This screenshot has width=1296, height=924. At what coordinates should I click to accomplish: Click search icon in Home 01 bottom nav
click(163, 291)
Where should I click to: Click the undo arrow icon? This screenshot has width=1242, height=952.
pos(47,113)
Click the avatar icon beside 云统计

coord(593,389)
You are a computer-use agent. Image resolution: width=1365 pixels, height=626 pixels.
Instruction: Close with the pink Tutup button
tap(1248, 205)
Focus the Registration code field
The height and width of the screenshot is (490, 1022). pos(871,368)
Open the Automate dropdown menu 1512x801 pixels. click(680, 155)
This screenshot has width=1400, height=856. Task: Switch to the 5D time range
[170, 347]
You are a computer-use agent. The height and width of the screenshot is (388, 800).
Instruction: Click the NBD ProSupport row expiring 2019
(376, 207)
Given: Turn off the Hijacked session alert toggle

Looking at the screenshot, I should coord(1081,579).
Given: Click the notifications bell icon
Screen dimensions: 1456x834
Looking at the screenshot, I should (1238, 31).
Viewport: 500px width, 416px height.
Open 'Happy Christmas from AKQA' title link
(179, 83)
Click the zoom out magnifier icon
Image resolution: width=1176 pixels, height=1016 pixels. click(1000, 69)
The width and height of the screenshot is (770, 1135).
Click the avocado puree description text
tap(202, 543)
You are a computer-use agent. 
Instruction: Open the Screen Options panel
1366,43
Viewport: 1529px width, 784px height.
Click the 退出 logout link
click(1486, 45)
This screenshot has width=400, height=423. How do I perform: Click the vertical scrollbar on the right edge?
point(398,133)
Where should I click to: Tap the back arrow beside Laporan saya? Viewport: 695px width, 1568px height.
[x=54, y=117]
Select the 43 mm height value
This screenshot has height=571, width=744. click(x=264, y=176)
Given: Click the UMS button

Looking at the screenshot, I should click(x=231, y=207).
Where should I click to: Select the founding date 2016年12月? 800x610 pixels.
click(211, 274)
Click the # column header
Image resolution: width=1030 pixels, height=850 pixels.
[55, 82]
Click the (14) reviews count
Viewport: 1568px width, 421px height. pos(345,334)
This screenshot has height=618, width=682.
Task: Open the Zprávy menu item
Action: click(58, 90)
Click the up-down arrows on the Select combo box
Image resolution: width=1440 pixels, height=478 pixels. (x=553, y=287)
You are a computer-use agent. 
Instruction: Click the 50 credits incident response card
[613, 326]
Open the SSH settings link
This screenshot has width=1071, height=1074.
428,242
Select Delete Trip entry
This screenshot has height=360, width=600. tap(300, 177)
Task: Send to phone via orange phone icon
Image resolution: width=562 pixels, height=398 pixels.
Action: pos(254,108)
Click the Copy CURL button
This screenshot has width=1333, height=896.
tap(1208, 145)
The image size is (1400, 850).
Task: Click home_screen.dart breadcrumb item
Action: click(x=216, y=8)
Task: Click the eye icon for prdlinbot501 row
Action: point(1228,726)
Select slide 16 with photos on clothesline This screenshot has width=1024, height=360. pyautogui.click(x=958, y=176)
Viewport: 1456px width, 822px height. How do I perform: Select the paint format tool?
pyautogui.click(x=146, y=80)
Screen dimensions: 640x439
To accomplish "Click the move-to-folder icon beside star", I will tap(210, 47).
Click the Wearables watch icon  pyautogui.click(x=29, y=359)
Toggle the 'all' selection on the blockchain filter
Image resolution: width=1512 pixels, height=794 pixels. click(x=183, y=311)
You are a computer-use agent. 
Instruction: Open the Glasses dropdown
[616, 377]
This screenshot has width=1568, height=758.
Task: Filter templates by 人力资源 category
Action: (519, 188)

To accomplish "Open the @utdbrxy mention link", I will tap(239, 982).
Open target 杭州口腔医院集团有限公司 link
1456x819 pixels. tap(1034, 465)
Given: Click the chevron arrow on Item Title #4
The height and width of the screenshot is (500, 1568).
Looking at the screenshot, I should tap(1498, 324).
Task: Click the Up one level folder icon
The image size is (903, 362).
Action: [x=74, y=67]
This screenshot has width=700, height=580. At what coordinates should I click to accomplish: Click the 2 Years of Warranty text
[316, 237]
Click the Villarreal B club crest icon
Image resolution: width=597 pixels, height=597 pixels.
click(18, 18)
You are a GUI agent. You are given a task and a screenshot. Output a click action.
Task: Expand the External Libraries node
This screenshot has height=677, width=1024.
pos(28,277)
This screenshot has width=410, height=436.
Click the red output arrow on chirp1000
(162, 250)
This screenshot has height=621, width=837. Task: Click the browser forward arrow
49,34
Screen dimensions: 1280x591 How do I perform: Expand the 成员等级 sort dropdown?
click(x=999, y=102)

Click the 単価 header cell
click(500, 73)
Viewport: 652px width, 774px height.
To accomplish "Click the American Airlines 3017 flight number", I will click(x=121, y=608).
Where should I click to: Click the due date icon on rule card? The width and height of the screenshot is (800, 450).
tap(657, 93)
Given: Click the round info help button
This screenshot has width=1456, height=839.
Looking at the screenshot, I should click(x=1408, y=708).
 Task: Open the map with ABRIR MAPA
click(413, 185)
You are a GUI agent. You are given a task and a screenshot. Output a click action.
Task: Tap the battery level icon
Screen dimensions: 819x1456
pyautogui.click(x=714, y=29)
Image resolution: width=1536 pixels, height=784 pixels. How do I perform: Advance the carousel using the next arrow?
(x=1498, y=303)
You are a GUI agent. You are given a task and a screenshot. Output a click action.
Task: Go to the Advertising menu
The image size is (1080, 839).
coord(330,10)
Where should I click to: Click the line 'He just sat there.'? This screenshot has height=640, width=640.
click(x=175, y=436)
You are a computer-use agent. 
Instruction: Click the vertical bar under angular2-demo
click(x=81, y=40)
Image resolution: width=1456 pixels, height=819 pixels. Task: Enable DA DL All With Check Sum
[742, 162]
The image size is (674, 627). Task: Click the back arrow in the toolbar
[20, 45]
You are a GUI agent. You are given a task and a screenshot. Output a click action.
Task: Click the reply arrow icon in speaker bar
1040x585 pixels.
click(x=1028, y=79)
+ + + +
◆ The request
Number every line of the data above, one line per item, and drop the blank lines.

◆ Expected answer
1. This screenshot has width=1296, height=924. At what coordinates should I click to accomplish: Click search icon in Home 01 bottom nav
2. click(163, 291)
3. Where should I click to: Click the undo arrow icon? This screenshot has width=1242, height=952.
4. pos(47,113)
5. Click the avatar icon beside 云统计
6. coord(593,389)
7. You are a computer-use agent. Image resolution: width=1365 pixels, height=626 pixels.
8. Instruction: Close with the pink Tutup button
9. tap(1248, 205)
10. Focus the Registration code field
11. The height and width of the screenshot is (490, 1022). pos(871,368)
12. Open the Automate dropdown menu 1512x801 pixels. click(680, 155)
13. This screenshot has width=1400, height=856. Task: Switch to the 5D time range
14. [170, 347]
15. You are a computer-use agent. The height and width of the screenshot is (388, 800).
16. Instruction: Click the NBD ProSupport row expiring 2019
17. (376, 207)
18. Given: Turn off the Hijacked session alert toggle
19. Looking at the screenshot, I should coord(1081,579).
20. Given: Click the notifications bell icon
21. Screen dimensions: 1456x834
22. Looking at the screenshot, I should (1238, 31).
23. Viewport: 500px width, 416px height.
24. Open 'Happy Christmas from AKQA' title link
25. (179, 83)
26. Click the zoom out magnifier icon
27. Image resolution: width=1176 pixels, height=1016 pixels. click(1000, 69)
28. The width and height of the screenshot is (770, 1135).
29. Click the avocado puree description text
30. tap(202, 543)
31. You are a computer-use agent. 
32. Instruction: Open the Screen Options panel
33. 1366,43
34. Viewport: 1529px width, 784px height.
35. Click the 退出 logout link
36. click(1486, 45)
37. This screenshot has width=400, height=423. How do I perform: Click the vertical scrollbar on the right edge?
38. point(398,133)
39. Where should I click to: Tap the back arrow beside Laporan saya? Viewport: 695px width, 1568px height.
40. [x=54, y=117]
41. Select the 43 mm height value
42. This screenshot has height=571, width=744. click(x=264, y=176)
43. Given: Click the UMS button
44. Looking at the screenshot, I should click(x=231, y=207).
45. Where should I click to: Select the founding date 2016年12月? 800x610 pixels.
46. click(211, 274)
47. Click the # column header
48. Image resolution: width=1030 pixels, height=850 pixels.
49. [55, 82]
50. Click the (14) reviews count
51. Viewport: 1568px width, 421px height. pos(345,334)
52. This screenshot has height=618, width=682.
53. Task: Open the Zprávy menu item
54. Action: click(58, 90)
55. Click the up-down arrows on the Select combo box
56. Image resolution: width=1440 pixels, height=478 pixels. (x=553, y=287)
57. You are a computer-use agent. 
58. Instruction: Click the 50 credits incident response card
59. [613, 326]
60. Open the SSH settings link
61. This screenshot has width=1071, height=1074.
62. 428,242
63. Select Delete Trip entry
64. This screenshot has height=360, width=600. tap(300, 177)
65. Task: Send to phone via orange phone icon
66. Image resolution: width=562 pixels, height=398 pixels.
67. Action: pos(254,108)
68. Click the Copy CURL button
69. This screenshot has width=1333, height=896.
70. tap(1208, 145)
71. The image size is (1400, 850).
72. Task: Click home_screen.dart breadcrumb item
73. Action: click(x=216, y=8)
74. Task: Click the eye icon for prdlinbot501 row
75. Action: point(1228,726)
76. Select slide 16 with photos on clothesline This screenshot has width=1024, height=360. pyautogui.click(x=958, y=176)
77. Viewport: 1456px width, 822px height. How do I perform: Select the paint format tool?
78. pyautogui.click(x=146, y=80)
79. Screen dimensions: 640x439
80. To accomplish "Click the move-to-folder icon beside star", I will tap(210, 47).
81. Click the Wearables watch icon  pyautogui.click(x=29, y=359)
82. Toggle the 'all' selection on the blockchain filter
83. Image resolution: width=1512 pixels, height=794 pixels. click(x=183, y=311)
84. You are a computer-use agent. 
85. Instruction: Open the Glasses dropdown
86. [616, 377]
87. This screenshot has width=1568, height=758.
88. Task: Filter templates by 人力资源 category
89. Action: (519, 188)
90. To accomplish "Open the @utdbrxy mention link", I will tap(239, 982).
91. Open target 杭州口腔医院集团有限公司 link
92. 1456x819 pixels. tap(1034, 465)
93. Given: Click the chevron arrow on Item Title #4
94. The height and width of the screenshot is (500, 1568).
95. Looking at the screenshot, I should tap(1498, 324).
96. Task: Click the Up one level folder icon
97. The image size is (903, 362).
98. Action: [x=74, y=67]
99. This screenshot has width=700, height=580. At what coordinates should I click to accomplish: Click the 2 Years of Warranty text
100. [316, 237]
101. Click the Villarreal B club crest icon
102. Image resolution: width=597 pixels, height=597 pixels.
103. click(18, 18)
104. You are a GUI agent. You are given a task and a screenshot. Output a click action.
105. Task: Expand the External Libraries node
106. This screenshot has height=677, width=1024.
107. pos(28,277)
108. This screenshot has width=410, height=436.
109. Click the red output arrow on chirp1000
110. (162, 250)
111. This screenshot has height=621, width=837. Task: Click the browser forward arrow
112. 49,34
113. Screen dimensions: 1280x591 How do I perform: Expand the 成员等级 sort dropdown?
114. click(x=999, y=102)
115. Click the 単価 header cell
116. click(500, 73)
117. Viewport: 652px width, 774px height.
118. To accomplish "Click the American Airlines 3017 flight number", I will click(x=121, y=608).
119. Where should I click to: Click the due date icon on rule card? The width and height of the screenshot is (800, 450).
120. tap(657, 93)
121. Given: Click the round info help button
122. This screenshot has width=1456, height=839.
123. Looking at the screenshot, I should click(x=1408, y=708).
124.  Task: Open the map with ABRIR MAPA
125. click(413, 185)
126. You are a GUI agent. You are given a task and a screenshot. Output a click action.
127. Task: Tap the battery level icon
128. Screen dimensions: 819x1456
129. pyautogui.click(x=714, y=29)
130. Image resolution: width=1536 pixels, height=784 pixels. How do I perform: Advance the carousel using the next arrow?
131. (x=1498, y=303)
132. You are a GUI agent. You are given a task and a screenshot. Output a click action.
133. Task: Go to the Advertising menu
134. The image size is (1080, 839).
135. coord(330,10)
136. Where should I click to: Click the line 'He just sat there.'? This screenshot has height=640, width=640.
137. click(x=175, y=436)
138. You are a computer-use agent. 
139. Instruction: Click the vertical bar under angular2-demo
140. click(x=81, y=40)
141. Image resolution: width=1456 pixels, height=819 pixels. Task: Enable DA DL All With Check Sum
142. [742, 162]
143. The image size is (674, 627). Task: Click the back arrow in the toolbar
144. [20, 45]
145. You are a GUI agent. You are given a task and a screenshot. Output a click action.
146. Task: Click the reply arrow icon in speaker bar
147. 1040x585 pixels.
148. click(x=1028, y=79)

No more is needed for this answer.